So a few pics on what I did w/ the Plasma cutter for some braces.   - Oh - If you really want to have some fun a Plasma cutter is so so so so Cool!  I find an excuse to cut something a few times a week it seems.  A 10 acre Farm and a lot of gear keeps that thing running often. It is also far simpler IMO to 3D CNC work.  It's a GREAT hobby too. Just FYI.


----------



## awander (Jul 10, 2014)

Looks like a Shoptask.....


----------



## countryguy (Jul 10, 2014)

awander said:


> Looks like a Shoptask.....


It is indeed. I just posted a pic in the Asian, 3:1 section yesterday.  It's a solid unit and I love having the Lathe built in too.     http://www.hobby-machinist.com/showthread.php?t=21569


----------



## awander (Jul 10, 2014)

A Bridgemill! 

I have the model before that, the Eldorado 2000 with Quadralift. I've converted mine to CNC using Mach3; it's lot's of fun.

You do have the tailstock somewhere, right?


----------



## countryguy (Jul 10, 2014)

I would LOVE to see a Picture  awander!    What do you use yours for mostly?  Mill or Lathe? Or Both?   Would love to hear what you have for accuracy w/ Mach3.  Feel free to PM me for my email as well.   

So how solid is your rig on the blue stand?  Did you bolt on anything or add anything?   Thanks for posting in . 
JJ 




awander said:


> A Bridgemill!
> 
> I have the model before that, the Eldorado 2000 with Quadralift. I've converted mine to CNC using Mach3; it's lot's of fun.
> 
> You do have the tailstock somewhere, right?


----------



## awander (Jul 10, 2014)

(My stand is yellow)...

I bolted a strip of 3/4" plywood to the back, which helps brace it, but I never noticed that the stand wasn't rigid.
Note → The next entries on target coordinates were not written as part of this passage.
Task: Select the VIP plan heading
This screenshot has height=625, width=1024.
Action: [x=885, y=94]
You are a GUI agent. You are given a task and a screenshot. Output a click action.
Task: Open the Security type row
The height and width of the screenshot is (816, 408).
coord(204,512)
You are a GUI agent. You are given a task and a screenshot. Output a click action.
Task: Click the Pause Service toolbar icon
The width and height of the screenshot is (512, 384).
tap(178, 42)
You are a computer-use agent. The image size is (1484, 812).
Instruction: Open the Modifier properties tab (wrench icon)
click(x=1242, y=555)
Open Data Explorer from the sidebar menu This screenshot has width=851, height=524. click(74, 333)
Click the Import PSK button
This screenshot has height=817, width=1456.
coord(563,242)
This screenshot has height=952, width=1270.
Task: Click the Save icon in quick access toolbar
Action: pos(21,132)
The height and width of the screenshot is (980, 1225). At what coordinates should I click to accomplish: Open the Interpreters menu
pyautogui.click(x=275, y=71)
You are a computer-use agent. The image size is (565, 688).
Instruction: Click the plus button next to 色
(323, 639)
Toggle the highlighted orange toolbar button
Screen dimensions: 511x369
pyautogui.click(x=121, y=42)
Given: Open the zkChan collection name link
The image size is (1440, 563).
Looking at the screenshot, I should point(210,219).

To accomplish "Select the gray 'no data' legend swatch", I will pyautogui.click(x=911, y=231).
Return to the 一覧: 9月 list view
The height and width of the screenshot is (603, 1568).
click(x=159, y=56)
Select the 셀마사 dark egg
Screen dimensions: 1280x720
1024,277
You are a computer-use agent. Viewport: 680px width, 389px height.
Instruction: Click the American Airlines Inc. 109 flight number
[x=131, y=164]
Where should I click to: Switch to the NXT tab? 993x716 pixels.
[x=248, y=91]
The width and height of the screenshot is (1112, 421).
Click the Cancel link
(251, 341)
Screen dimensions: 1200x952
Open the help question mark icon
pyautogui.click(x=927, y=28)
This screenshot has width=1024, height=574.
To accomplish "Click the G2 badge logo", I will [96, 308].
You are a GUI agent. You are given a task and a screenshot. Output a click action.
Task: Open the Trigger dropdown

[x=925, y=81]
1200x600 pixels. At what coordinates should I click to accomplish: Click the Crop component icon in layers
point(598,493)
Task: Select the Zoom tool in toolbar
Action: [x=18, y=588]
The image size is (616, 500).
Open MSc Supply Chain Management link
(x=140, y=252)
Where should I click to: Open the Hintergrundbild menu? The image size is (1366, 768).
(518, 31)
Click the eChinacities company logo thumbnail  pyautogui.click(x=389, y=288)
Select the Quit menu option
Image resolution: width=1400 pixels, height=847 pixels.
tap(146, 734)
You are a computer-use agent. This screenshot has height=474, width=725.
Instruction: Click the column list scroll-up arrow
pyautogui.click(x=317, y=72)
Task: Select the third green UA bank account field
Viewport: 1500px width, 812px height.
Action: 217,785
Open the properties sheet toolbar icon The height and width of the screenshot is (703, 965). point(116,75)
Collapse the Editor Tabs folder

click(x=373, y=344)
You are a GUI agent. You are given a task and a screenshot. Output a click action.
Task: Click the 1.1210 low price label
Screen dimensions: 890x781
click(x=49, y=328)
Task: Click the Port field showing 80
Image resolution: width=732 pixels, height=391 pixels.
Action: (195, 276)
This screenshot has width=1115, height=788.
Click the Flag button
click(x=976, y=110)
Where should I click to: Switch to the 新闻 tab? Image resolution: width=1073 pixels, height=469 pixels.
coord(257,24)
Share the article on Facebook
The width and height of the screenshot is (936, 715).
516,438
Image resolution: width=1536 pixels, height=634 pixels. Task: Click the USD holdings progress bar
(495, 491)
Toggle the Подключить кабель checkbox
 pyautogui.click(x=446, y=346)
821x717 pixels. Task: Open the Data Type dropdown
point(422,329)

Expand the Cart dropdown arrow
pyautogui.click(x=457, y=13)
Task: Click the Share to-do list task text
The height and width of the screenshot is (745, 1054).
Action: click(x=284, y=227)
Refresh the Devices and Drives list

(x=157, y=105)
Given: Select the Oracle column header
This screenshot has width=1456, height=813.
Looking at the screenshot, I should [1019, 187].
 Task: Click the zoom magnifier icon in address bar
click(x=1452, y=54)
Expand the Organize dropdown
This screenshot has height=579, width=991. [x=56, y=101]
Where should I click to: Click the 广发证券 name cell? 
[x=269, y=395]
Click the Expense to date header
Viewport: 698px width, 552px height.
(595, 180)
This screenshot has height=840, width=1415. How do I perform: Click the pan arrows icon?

I also built a brace that goes to the ceiling and wall, from the top of the mill head lift assembly.

I use flood coolant so I added a drip shield and put a drain in the table as well.




I don';t really have too many pics of the machine itself-here is a wedding ring I made for my friend, to match the one he lost in the ocean(his wife's ring is the gold one, the stainless one is the one we made:





I'd say I use the mill and the lathe about the same amount-I also have an old Ellis dividing head that I CNC'd as well, it makes a decent rotary axis.


----------